DVDXpressDX2
Review
by
Louis Vitale
If
you were at the last Club meeting, you know I had my eye on this
great little piece of hardware. I have wanted to convert many old
VCR tapes to DVD, but never got around to it. Now is the time and
DVDXpress makes it easy.
The
DVDXpress is a small device that takes your raw video and sound
analog output and converts it on the fly to a digital signal your
computer can understand. There are many such devices on the market,
but this one is much more capable than most. It supports all of
the most popular video formats including MPEG4 and DivX video. Its
advanced chipset does all the work, not your computer. It uses hardware
compression, so you get better quality video and smaller file size.
A big plus!
Connecting
it to your computer is covered by one line in the manual. Plug in
your VCR or camcorder using either RCA jacks or an S Video cable
and connect it to your computer with a USB cable. That's it, and
all the software needed including drivers are on a single CD. Any
video source will do, even my old 10lb shoulder mounted camcorder
worked just fine.
There
are two basic pieces of software. CapWiz 3.8,
is the capture software. This provides an interface for you to capture
the data off your VCR tape or from your Camcorder and create a Digital
file on your hard drive. You can do some basic editing during this
process. It allows you to chose which portions of the tape to capture
and you can control the brightness and color balance as you go.
This leaves you with a much smaller file from which to create your
movie.
CapWiz
is a full featured capture program. It allows you to directly
create video for your video iPod or your Sony PSP. This is where
all the action is today. Take some video of your child's first steps
and put it on your iPod to show all your hip friends. (Is my age
showing?) The best feature is Direct to Disk. This allows
you to simply copy a VHS tape to a DVD. All types of Media are supported
and basic authoring tool make the process very simple. Here is the
answer to preserving those important tapes deteriorating on your
shelf.
Included
is ULEAD VideoStudio 9 SE. It is a “lite” version of their
full featured editing package. It is more than adequate to get you
started. Open up the software and import the file you just captured.

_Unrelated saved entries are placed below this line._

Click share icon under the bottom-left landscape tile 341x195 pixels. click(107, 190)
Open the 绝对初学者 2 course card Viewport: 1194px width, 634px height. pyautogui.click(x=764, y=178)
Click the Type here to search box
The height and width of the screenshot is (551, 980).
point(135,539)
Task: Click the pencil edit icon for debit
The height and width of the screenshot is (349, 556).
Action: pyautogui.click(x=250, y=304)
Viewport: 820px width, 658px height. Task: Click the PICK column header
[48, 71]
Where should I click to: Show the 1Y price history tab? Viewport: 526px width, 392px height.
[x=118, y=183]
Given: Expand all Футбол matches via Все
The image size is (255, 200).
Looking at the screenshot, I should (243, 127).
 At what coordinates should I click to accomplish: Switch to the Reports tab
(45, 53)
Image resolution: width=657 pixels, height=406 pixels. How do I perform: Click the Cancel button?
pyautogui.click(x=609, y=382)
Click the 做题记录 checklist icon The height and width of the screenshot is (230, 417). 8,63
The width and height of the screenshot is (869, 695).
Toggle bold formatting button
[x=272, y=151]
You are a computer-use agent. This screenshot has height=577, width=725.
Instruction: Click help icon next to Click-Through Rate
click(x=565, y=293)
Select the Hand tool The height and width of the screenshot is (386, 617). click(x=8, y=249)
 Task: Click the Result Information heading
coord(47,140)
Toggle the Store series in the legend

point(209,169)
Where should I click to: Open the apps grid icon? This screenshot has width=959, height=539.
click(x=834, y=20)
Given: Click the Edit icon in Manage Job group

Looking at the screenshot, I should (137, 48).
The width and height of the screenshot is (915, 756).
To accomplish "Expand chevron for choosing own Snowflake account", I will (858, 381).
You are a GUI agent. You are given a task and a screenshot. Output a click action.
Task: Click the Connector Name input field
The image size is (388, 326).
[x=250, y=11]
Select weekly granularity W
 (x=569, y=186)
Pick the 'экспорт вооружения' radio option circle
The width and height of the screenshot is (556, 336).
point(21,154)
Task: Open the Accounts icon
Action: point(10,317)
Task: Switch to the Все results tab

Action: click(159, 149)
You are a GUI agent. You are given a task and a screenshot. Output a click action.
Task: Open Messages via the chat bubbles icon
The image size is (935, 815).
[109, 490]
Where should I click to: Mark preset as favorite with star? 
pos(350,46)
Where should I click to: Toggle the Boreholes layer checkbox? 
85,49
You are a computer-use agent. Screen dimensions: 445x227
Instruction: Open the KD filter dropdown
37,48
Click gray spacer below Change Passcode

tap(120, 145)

It probably is a good thing that the software is a simplified version,
since there is NO documetion. Editing is covered in one sentence.
The on-line help is not much better. The software is very intuitive,
however, so after some time spent “playing” it becomes clear.
A
great feature is the auto scene creation. The software scans your
video file and automatically divides it onto scenes. These scenes
are displayed by a series of thumbnails. You can literally pick
what scenes you want, place them on a time line, add titles, and
you have your basic movie. You can add DVD menus and create chapter
selections before burning to a DVD.
The
minimum system requirements are pretty steep and the recommended
requirements ever higher. I would not use this product without at
least a 1.5 Pentium CPU, 512MB of Ram, 20 GB of free disk space
on a 7200rpm IED Hard Drive. You will need 1024 x 786 resolution
from your video card, USB 2, a CD-Rom for installation and a DVD
burner.
Even
though my system exceeded most of these requirements I ran into
trouble using the Direct to Disk function. I suspect that my 512
of Ram was not really sufficient to process the enormous amount
of data that was passing through the system. 
www.adstech.com
is the product web site. For a registered user there is Tech
support available on this site. The current going price on the net
is about $90 and an upgrade to the ULead 9 SE to a full version
of VideoStudio 10 is about $60.
If
you are serious about preserving those old VCR tapes or creating
movies with your new camcorder this is the product for you.